Polish illustrator Pawel Kuczynski offers up his satirical cartoons of widespread problems plaguing our planet.
Courtesy Pawel Kuczynski
Polish illustrator Pawel Kuczynski needs little else in the way of inspiration for his satirical drawings than to take a look at the twisted world around him. “I like to observe people and their relationships,” he said in an interview with Fluster Magazine. “I just observe reality. I put this information in my head…and I wait for the results. In our time, it's very easy.”

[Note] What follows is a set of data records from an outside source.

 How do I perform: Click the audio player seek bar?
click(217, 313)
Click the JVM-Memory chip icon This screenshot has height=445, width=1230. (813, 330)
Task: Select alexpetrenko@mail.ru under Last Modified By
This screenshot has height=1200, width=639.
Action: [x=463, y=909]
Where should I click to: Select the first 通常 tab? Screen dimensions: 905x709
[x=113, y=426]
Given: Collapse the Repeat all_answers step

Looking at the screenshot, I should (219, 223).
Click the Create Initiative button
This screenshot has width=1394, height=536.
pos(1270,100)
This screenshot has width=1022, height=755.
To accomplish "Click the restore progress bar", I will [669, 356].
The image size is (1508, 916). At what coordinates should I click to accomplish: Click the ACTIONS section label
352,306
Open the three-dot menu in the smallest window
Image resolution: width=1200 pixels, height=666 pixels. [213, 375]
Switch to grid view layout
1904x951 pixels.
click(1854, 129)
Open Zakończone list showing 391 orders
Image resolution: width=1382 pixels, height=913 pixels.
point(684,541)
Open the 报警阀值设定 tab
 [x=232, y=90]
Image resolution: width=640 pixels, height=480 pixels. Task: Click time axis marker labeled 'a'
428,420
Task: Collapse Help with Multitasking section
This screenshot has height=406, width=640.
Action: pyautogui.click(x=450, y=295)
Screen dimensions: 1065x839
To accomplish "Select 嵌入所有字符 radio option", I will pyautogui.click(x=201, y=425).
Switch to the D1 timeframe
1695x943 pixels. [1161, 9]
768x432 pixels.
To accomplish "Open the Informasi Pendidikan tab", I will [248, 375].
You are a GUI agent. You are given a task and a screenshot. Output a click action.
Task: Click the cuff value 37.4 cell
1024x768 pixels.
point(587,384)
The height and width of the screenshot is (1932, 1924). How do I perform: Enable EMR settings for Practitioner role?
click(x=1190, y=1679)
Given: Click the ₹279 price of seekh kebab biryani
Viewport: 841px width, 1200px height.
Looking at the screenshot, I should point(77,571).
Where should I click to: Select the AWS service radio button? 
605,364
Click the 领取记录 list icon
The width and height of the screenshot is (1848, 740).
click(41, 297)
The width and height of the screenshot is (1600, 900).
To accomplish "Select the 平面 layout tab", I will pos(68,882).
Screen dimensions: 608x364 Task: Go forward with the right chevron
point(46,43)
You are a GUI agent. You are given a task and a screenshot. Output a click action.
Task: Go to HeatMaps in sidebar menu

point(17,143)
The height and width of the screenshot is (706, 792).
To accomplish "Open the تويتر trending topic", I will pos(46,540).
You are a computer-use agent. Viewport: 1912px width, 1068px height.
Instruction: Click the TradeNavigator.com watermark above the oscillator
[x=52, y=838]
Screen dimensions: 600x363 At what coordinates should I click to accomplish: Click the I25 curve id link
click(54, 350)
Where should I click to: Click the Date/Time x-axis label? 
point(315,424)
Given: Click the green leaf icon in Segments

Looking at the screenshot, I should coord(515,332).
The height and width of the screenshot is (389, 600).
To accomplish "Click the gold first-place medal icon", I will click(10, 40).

The results he speaks of are wonderfully simple, provocative cartoons laying plain many of the global problems that plague our world, and are getting worse over time—corruption, poverty, social inequality, isolation, war, environmental distress, political greed, hunger, addiction…the list goes on. “I like [to] draw about these themes because they are immortal and timeless as the art,” Kuczynski says.
Dollar
Gloomy as his creations may be, the frankness they share has resonated with the public, especially on the internet, where Kuczynski’s works are shared widely and often. The illustrations each take around two days to complete, he says, and often share a dramatic, dusk-like color palette, which he attributes to his fondness for Caravaggio and other baroque art. Kuczynski uses watercolors, color pencils, and ecoline on paper for his drawings, often leaving them unnamed and letting the images speak for themselves, or giving them matter-of-fact, one-word titles, like “Office.”
Office
Though Kuczynski concedes that mankind keeps making the same mistakes, he’s decidedly hopeful about his audience’s takeaway from his art. And his audience is everyone. “I am not a messenger and I don’t want to change people,” he said to AUC Times Magazine. “I’m happy when people like my work and when they find some important ideas…and, after this, they begin to think about change themselves.”